How The Last Emperor opened doors for more China co-productions and offered a balanced view of its complicated past
- Bernardo Bertolucci’s 1987 epic was the first to be made with the Chinese government’s support, and the first allowed to shoot inside Beijing’s Forbidden City
- It portrayed the life of China’s last monarch, Puyi, and has been hailed for its frank insights on the political history of China

Bernardo Bertolucci’s The Last Emperor (1987) is a film of many firsts.
An epic drama about the life of China’s last monarch, Puyi (1906-1967), it was the first Western movie to explore modern Chinese politics in detail; the first to be made with the Chinese government’s support; and the first allowed to shoot inside Beijing’s Forbidden City.
It also won Oscars for all nine of the categories in which it was nominated, a record only beaten by The Lord of the Rings: The Return of the King, which won 11 out of 11 in 2003.
Although not an official co-production – the US$25 million budget was raised independently by producer Jeremy Thomas from outside China – the film pioneered a mode of international cooperation that would flourish in years to come.
After all, you don’t get much more cosmopolitan than a film directed by an Italian, produced by an Englishman and shot in Asia – in English.

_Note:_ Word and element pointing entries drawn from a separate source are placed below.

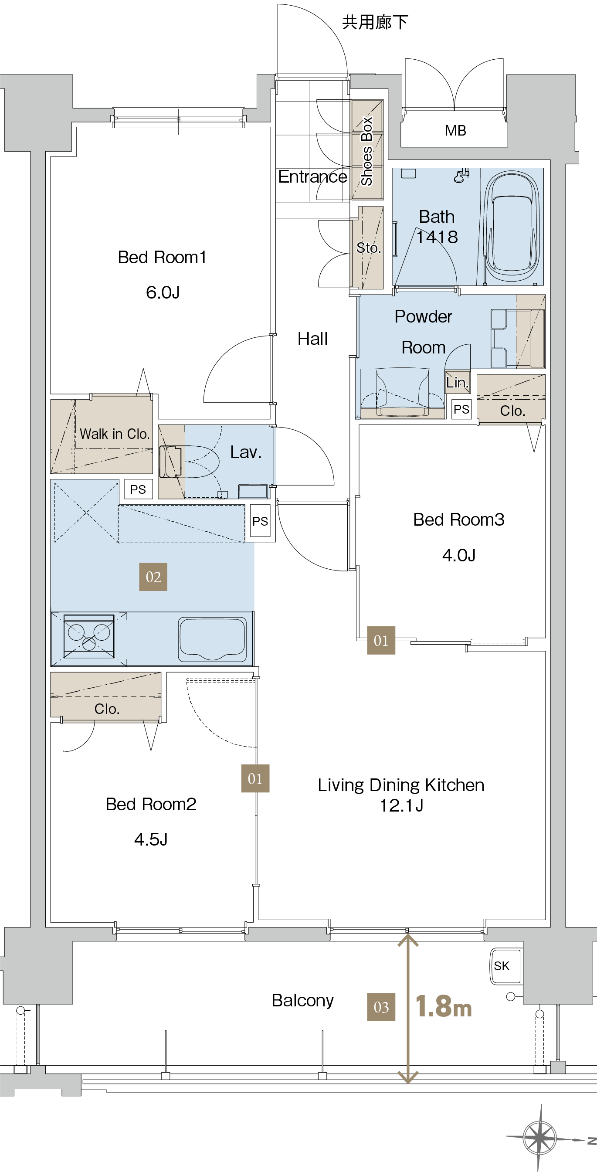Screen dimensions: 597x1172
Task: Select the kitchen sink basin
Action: tap(212, 639)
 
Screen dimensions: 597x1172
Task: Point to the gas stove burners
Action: tap(89, 636)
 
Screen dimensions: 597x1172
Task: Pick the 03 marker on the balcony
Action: tap(381, 1007)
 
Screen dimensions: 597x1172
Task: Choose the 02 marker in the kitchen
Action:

We first meet the forty-something Puyi (John Lone) as he arrives at Fushun Prison, a “management centre” for war criminals, in 1950. The film then cuts back to his youth in the Forbidden City in the early 1900s, where the young Puyi (played at different ages by Richard Vuu, Tijger Tsou and Wu Tao) is crowned emperor and confined to the palace as new regimes rise and fall around him.